## Given passage
*** Begin section ***
The Concrete Sculpture Nazis

We just moved into a new home.  It’s in a new subdivision of a new community.  Theoretically, this will be a house in which we can “age in place”.  There are restaurants, a gym, a medical center – all within a short walk – and the promise of more to come.  Our house has two floors, but with a first-floor master bedroom popular with the folks in the demographic we are undeniably approaching.  We have opted to use the master for another purpose and will sleep upstairs for the next few years.  Otherwise, we’d be making use of what the marketers are calling “single-level living”.  We don’t mind stairs at this point; perhaps someday we will.

Our neighborhood is much more concentrated than the sprawling suburban development we left.  Our neighbors are nearby and very nice, similar to us in age and stage of life.  We are responsible for no landscape work and I gave the lawnmower away before we moved.

Across the street lives a retired couple, Cynthia and Carl, who moved in before our house was finished.  We met them on one of our trips to look over the construction of our house.  They are very nice.

Lion eyes

Lion eyes (Photo credit: cynicalview)

One day, we saw that they had placed two very large concrete lions in the front flower bed.  We were a little taken aback when we first saw them, but they seem like nice people and we got used to their lions.

A couple of months after we moved in, I answered a knock at the door and was met by a clipboard-wielding Cynthia.  She asked that I sign a petition stating that we didn’t object to the lions.  At this point, I was almost fond of them and thought they were kinda cool in a funny sort of way.  I imagined that Cynthia and Carl might put Santa hats on them for Christmas.  We continued to like Cynthia and Carl, so the lions really didn’t bother us at all.  Apparently, they bothered the architectural review board of the homeowners association, so Cynthia was preparing evidence that her neighbors supported their wish to keep them in place.  I gladly signed.

Cynthia and Carl lost.  The board said the lions must go.
*** End section ***
## Problem set
**A.** Decide whether each statement agrees with the concrete lions account, answering yes or no and quoting the words that settle it: (i) The narrator got rid of the lawnmower before the move. (ii) Cynthia and Carl moved in after the narrator's house was finished. (iii) The architectural review board let the lions stay.
**B.** Pick up the concrete lions account after its last sentence and carry it on.
The rows after this point are separate material, unrelated to the concrete lions account.

## Raw data
*** Begin section ***
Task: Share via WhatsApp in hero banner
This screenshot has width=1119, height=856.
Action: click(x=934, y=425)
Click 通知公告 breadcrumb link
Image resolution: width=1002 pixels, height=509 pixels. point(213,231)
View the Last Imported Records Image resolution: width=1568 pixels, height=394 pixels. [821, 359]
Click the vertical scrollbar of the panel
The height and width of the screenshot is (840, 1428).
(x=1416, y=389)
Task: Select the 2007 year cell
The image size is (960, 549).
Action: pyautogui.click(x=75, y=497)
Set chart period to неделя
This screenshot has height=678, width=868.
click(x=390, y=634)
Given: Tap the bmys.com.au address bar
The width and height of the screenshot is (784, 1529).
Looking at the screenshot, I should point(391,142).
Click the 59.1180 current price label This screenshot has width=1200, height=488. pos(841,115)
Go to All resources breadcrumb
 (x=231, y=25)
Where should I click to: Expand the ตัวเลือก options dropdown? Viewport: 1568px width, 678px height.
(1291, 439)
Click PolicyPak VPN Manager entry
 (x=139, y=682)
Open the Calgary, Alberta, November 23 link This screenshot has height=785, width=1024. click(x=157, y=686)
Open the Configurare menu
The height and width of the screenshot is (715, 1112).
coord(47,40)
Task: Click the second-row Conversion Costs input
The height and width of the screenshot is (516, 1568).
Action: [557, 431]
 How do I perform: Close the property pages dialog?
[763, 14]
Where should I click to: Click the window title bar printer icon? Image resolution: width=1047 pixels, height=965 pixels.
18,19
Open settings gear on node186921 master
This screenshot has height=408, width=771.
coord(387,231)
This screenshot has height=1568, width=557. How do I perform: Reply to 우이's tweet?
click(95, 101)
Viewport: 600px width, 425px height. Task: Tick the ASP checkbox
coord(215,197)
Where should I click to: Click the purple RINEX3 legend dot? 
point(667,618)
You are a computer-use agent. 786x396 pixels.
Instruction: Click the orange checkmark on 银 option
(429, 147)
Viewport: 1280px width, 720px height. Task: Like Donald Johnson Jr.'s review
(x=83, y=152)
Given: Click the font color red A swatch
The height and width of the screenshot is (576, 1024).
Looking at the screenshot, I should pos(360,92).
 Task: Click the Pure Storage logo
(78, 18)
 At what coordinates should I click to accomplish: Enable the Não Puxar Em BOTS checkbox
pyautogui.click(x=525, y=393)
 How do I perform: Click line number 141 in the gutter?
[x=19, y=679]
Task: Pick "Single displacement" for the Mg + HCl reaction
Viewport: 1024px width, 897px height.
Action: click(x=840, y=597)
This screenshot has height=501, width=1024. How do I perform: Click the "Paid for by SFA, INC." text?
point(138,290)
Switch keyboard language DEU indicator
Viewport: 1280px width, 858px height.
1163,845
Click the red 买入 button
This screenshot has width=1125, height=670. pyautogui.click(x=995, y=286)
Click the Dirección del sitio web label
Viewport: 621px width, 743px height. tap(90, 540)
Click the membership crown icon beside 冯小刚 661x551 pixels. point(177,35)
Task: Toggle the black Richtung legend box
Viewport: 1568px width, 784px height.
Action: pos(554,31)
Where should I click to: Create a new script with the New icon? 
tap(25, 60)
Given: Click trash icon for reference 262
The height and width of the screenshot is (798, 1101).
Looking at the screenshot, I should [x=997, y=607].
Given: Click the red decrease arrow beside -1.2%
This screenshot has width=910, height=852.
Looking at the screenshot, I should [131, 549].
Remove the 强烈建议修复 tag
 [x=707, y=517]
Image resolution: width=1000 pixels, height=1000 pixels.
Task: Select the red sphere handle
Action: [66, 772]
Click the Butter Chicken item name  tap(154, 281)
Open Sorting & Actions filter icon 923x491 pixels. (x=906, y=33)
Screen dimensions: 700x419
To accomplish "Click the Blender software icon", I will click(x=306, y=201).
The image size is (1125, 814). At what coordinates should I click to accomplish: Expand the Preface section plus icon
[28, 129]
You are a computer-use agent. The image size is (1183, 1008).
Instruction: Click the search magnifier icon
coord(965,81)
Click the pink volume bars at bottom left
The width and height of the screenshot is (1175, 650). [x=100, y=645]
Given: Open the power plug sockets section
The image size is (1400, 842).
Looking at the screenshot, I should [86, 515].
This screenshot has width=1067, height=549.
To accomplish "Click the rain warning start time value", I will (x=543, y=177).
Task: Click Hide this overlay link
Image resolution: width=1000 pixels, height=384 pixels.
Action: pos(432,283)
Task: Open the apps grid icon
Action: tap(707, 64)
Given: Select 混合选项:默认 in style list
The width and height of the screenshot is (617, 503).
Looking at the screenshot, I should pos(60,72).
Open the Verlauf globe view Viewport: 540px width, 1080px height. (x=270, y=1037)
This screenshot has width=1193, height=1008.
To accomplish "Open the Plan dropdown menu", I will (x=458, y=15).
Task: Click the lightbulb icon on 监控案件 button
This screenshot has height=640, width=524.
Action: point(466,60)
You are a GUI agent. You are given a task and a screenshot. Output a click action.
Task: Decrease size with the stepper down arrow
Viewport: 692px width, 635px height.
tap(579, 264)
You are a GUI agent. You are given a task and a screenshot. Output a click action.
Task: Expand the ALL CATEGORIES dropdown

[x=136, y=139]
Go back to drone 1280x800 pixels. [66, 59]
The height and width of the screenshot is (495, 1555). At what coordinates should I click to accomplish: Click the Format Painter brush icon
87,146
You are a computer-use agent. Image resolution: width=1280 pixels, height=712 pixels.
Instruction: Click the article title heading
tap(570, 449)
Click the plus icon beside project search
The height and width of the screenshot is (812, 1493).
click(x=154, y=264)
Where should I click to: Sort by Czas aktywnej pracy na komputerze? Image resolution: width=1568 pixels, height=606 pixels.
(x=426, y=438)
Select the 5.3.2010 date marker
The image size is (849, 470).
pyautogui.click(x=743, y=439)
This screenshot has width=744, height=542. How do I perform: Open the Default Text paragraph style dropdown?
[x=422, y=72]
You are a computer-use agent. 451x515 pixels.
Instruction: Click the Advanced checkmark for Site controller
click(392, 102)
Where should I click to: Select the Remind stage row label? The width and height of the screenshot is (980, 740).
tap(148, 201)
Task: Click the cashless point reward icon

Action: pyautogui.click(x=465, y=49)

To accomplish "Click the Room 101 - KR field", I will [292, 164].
*** End section ***
## Your responses
**A.**
(i) Yes: "I gave the lawnmower away before we moved."
(ii) No: "who moved in before our house was finished."
(iii) No: "The board said the lions must go."

**B.**
Jeanne and I wondered if this was really fair.  We felt bad for Cynthia and Carl, but we realize we’re now in a community that must maintain a certain degree of appropriateness.  Jeanne said pink flamingos definitely would be inappropriate.  “How about a policy that ‘concrete sculptures are allowed but colorful plastic decorations are not’?” she suggested.  I said, “What if the concrete sculpture did not depict lions but, say, clowns?”  We agreed it had to be on a case-by-case basis.  In the meantime, perhaps Cynthia and Carl will relocate the lions to their patio.  They say they want to move now.  I know they’re angry and I hope it will pass.  I understand how they feel.

I once had a childhood friend named Warren whose family had large concrete planters prominently placed on their front porch.  The planters had swastikas on them.  (When I related this to Jeanne, she looked at me incredulously.)   The swastikas were raised from the flat surface and centered on each of the four sides of each planter.  Eight swastikas in all.  No turning the pots around to hide them.  I always imagined – or maybe I was told – that they were from the early 1900s before swastikas symbolized the Nazi movement.  I believe it was originally an Egyptian design.  Whatever their origin, we always made Warren be German when we played army.  He never argued.  We figured even he saw the inescapable logic of that requirement.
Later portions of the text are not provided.